Quote the rows word for word, from the line with "Choose Copy to Org in Actions menu" to the line with "click(x=457, y=378)".

** INFORMATION SUPPLIED **
┌────────
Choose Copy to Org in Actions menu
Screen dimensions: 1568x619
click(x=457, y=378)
└────────
┌────────
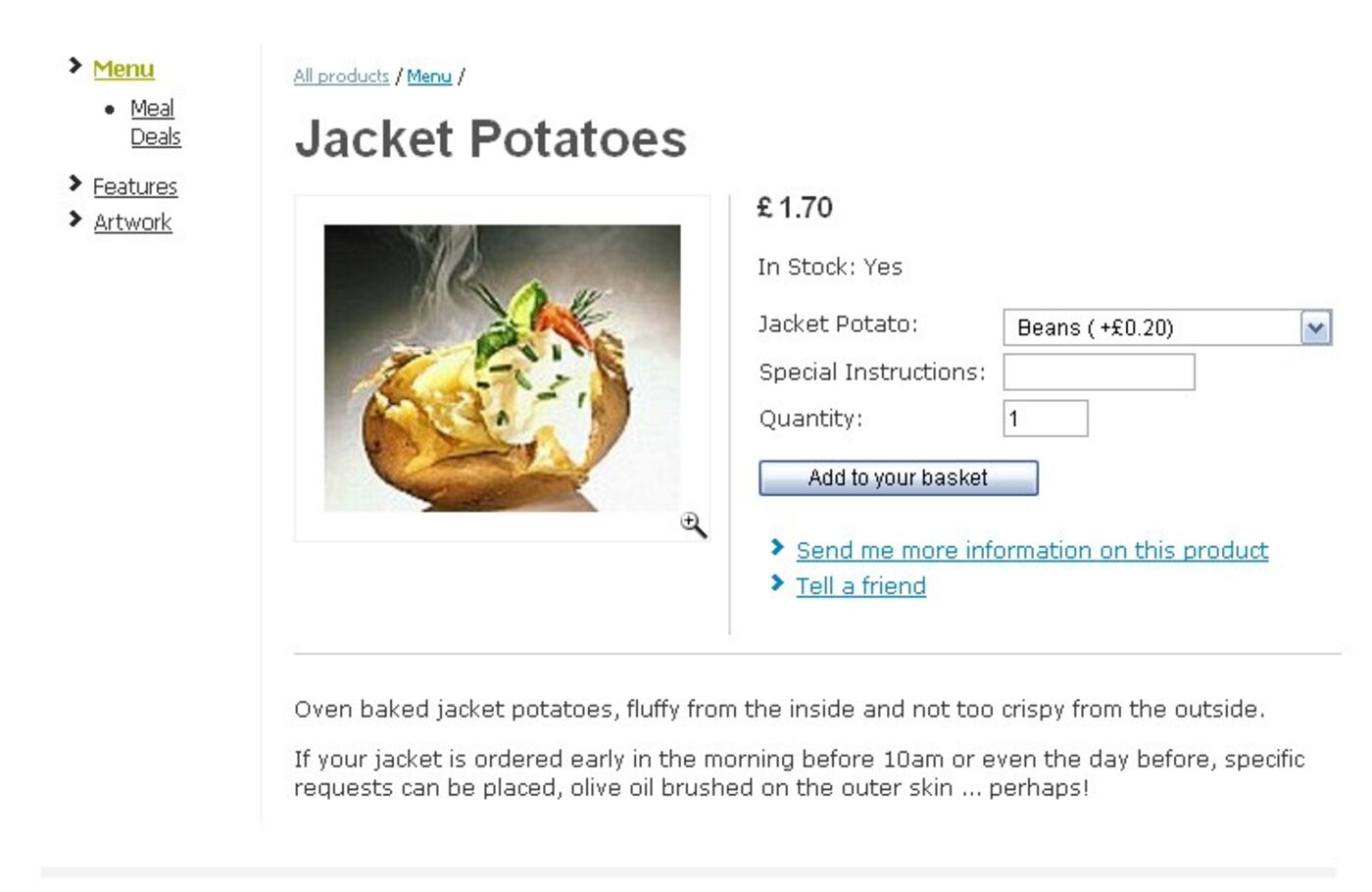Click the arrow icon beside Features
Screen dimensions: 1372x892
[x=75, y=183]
└────────
┌────────
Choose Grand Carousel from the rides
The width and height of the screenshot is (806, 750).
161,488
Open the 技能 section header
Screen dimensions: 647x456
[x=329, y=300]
└────────
** REPLY TO THE EXERCISE **
Choose Copy to Org in Actions menu
Screen dimensions: 1568x619
click(x=457, y=378)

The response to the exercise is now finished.